There's a wonderful New Yorker podcast about affintasia, which like other things accounted for much of my life.

Affintasia is when you can't imagine picture (recall visual or any sensory memories), thus they're aware of their past, but can't actually remember their own memories, feeling like you remember someone else's life story, the events foreign to your own memory.

It turns out that this can often to be triggered to various events (strokes, concussions or even … autistic spectrum disorders). And guess one, I've suffered from each.

However, I recall at one time when I had incredibly vivid dreams, which I can no longer do. Thus it seems likely it was the result of the one concussion (passing out and hitting my head on the concrete sidewalk). It was suggested then that it may affect my memory and when I complained on follow visits of no longer being able to visualize memories, he acknowledged that's often a symptom.
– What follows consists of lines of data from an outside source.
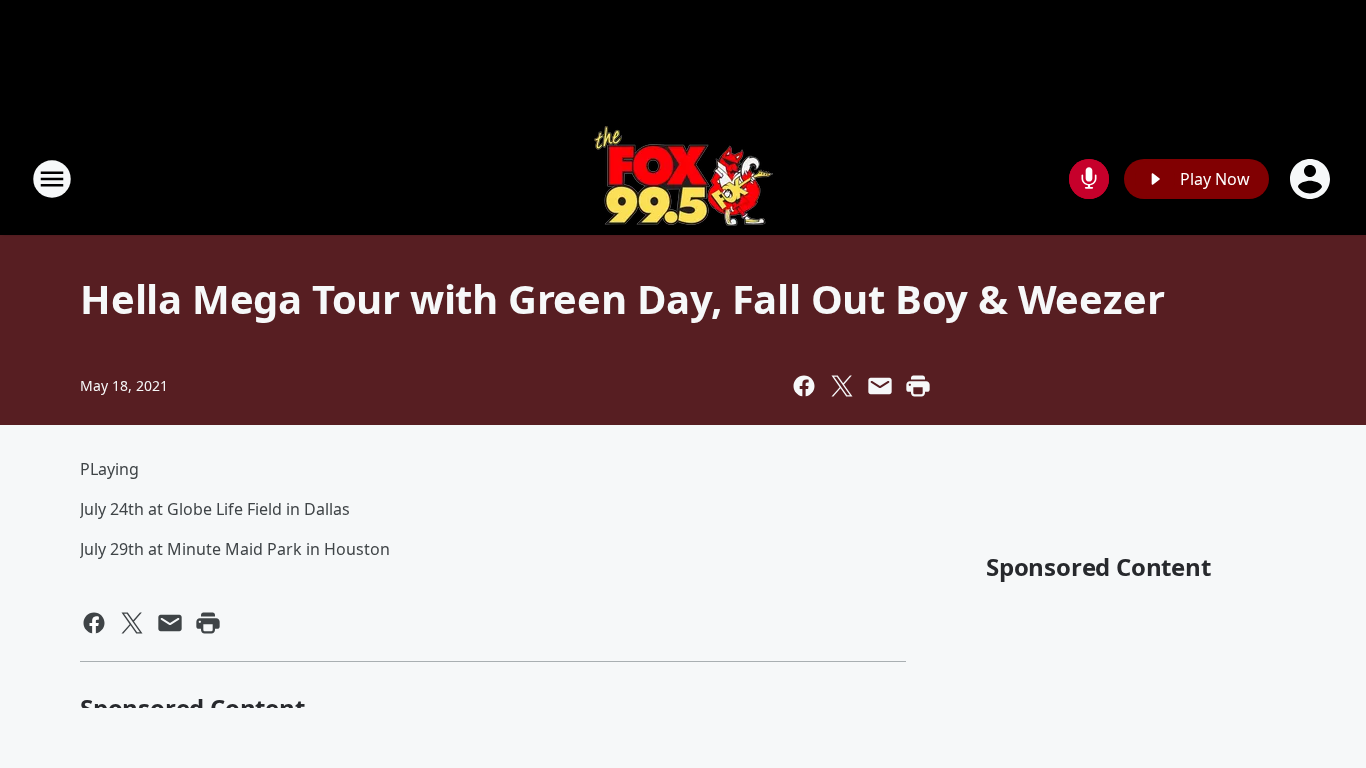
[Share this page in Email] (880, 386)
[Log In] (1312, 179)
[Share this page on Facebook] (804, 386)
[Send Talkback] (1089, 179)
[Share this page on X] (842, 386)
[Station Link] (683, 178)
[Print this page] (918, 386)
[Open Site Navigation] (52, 179)
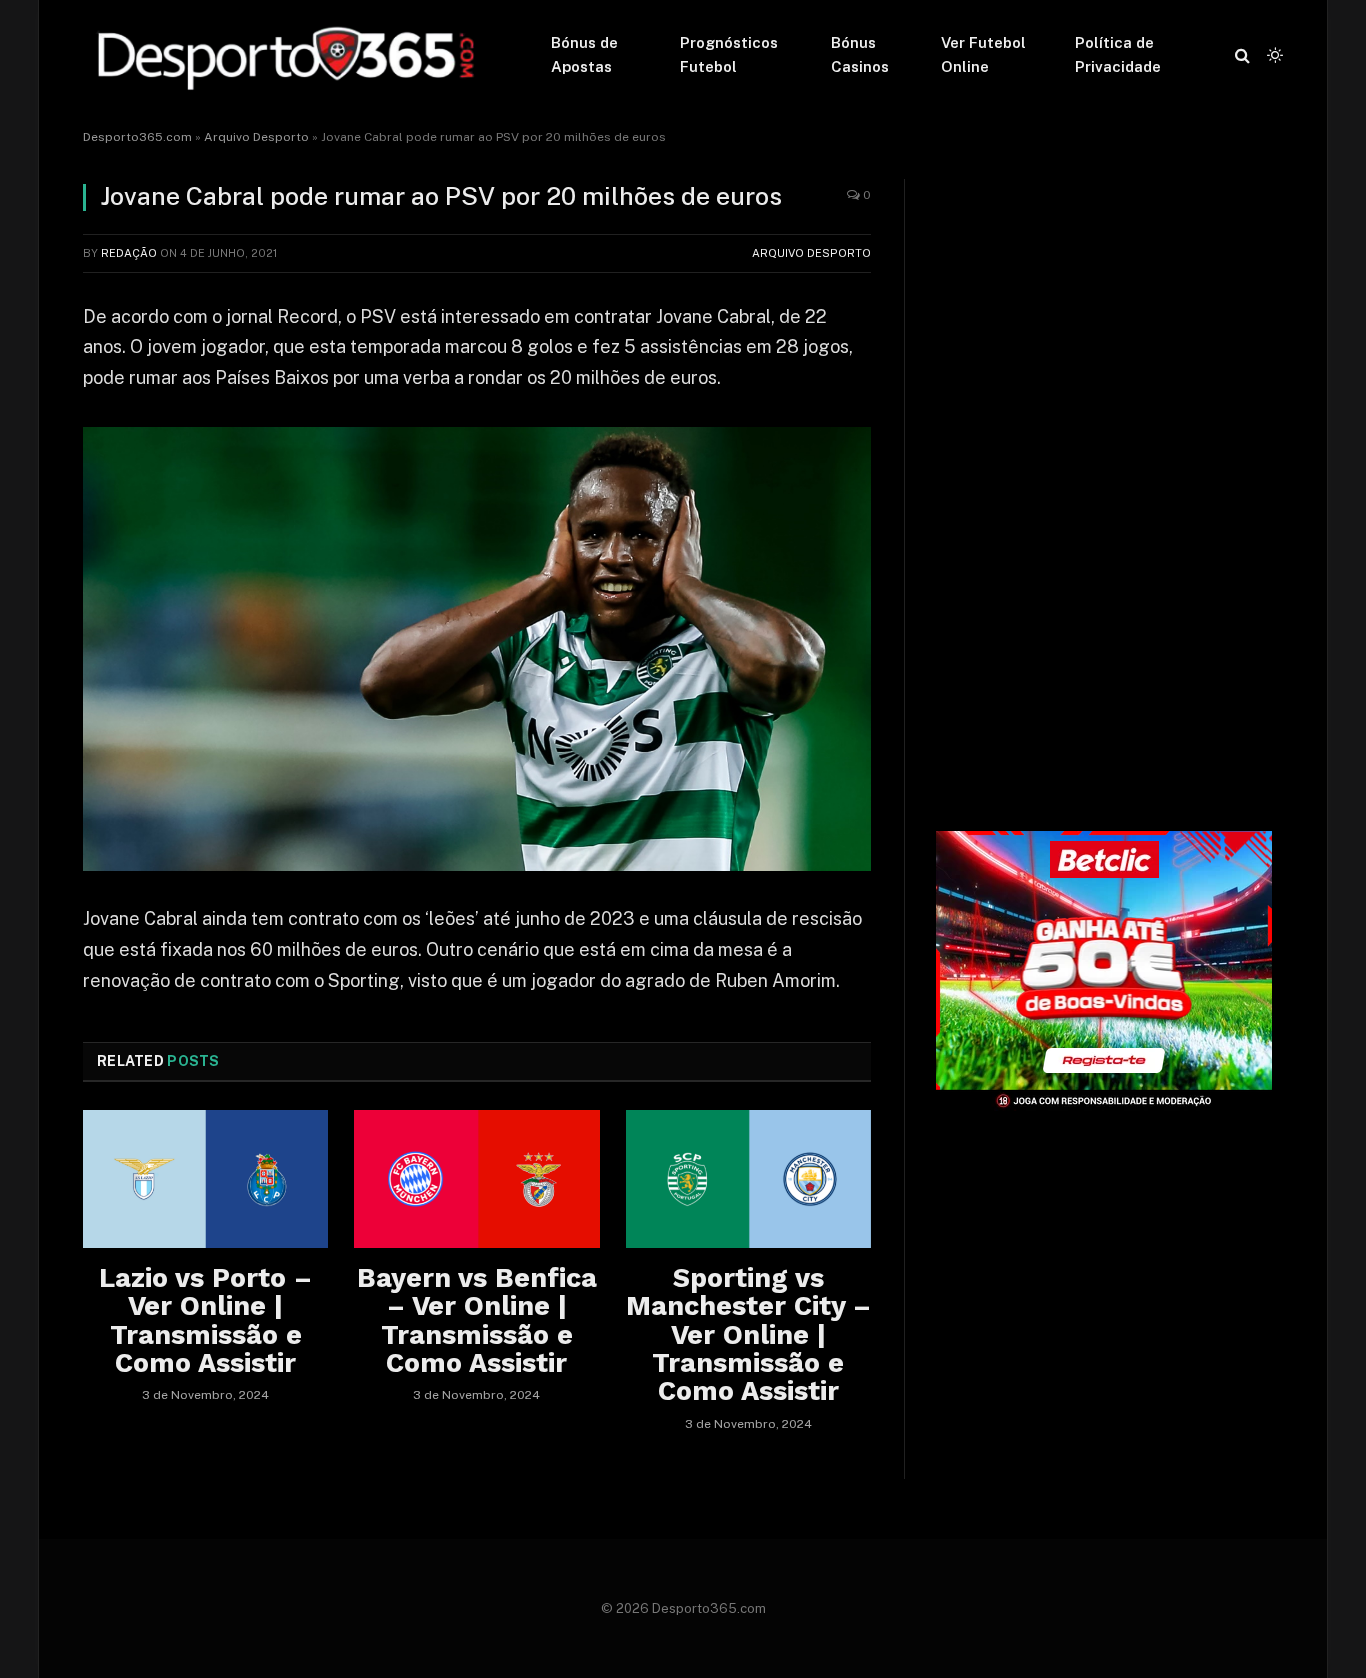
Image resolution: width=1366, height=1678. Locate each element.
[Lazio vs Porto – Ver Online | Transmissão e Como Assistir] (205, 1179)
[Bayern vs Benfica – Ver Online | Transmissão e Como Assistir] (476, 1179)
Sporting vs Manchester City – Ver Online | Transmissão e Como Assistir (748, 1335)
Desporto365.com (137, 137)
But after that, no one ever followed up on it.

I've described how when I write, I can't actually describe my characters without finding a picture of someone with a similar body type and appearance.

And there's also a another version of hyper affintasia, where you can picture abstract concepts or creating entire realities, which are so realistic, they often can't tell the difference between their own imagination and reality (detached from reality, hyper-aware of their own creations).
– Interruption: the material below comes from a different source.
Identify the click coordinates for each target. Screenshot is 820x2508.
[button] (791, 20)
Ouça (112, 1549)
It explains so much, yet leaves me wondering, once again, whether anyone on SOL has ever experience such conditions.

Replies:   fohjoffs
fohjoffs 🚫

@Crumbly Writer

I assume you are referencing aphantasia. Which would be a reverse of hyperphantasia.
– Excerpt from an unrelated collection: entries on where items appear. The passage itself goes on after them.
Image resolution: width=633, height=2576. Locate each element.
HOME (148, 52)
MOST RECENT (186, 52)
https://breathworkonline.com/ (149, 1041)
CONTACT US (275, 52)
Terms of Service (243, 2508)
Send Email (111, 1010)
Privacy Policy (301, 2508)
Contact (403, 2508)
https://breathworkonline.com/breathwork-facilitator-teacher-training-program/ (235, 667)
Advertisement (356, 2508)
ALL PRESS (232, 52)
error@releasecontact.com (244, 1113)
A person close to me suffered a series of concussions that altered his personality and his meta-cognition. This person became somewhat sociopathic, but technical reasoning and logical thinking appeared to improve.

Behavorial changes, changes in mental capacity, and changes to personality can result from physiological changes to the brain, whether from organic or from mechanical trauma. The effects of these changes do not seem to be predictable.

According to a neurologist friend, 'aphantasia' is too broadly descriptive and is an indeterminate condition.

So what is the purpose of your question? Will it affect one's creativity per the writing process? Will it make me unable to relate to my readers? Or just a non-sequitur bug up the butt-hole?

I am not a physician. So my post may be total bullshit.

Replies:   Crumbly Writer
Crumbly Writer 🚫

@fohjoffs

Really, "how does it affect one's creativity"? That was my whole point. If you can't picture things in your own past with no visual memory of any kind, then how can you accurate describe them? As I've noted, I'm forced to rely on photographs of what I think my character should look like, because I can't accurate describes them otherwise.

So, for writers, it's a clear disability, though it's great for scientists, though still highly problematic.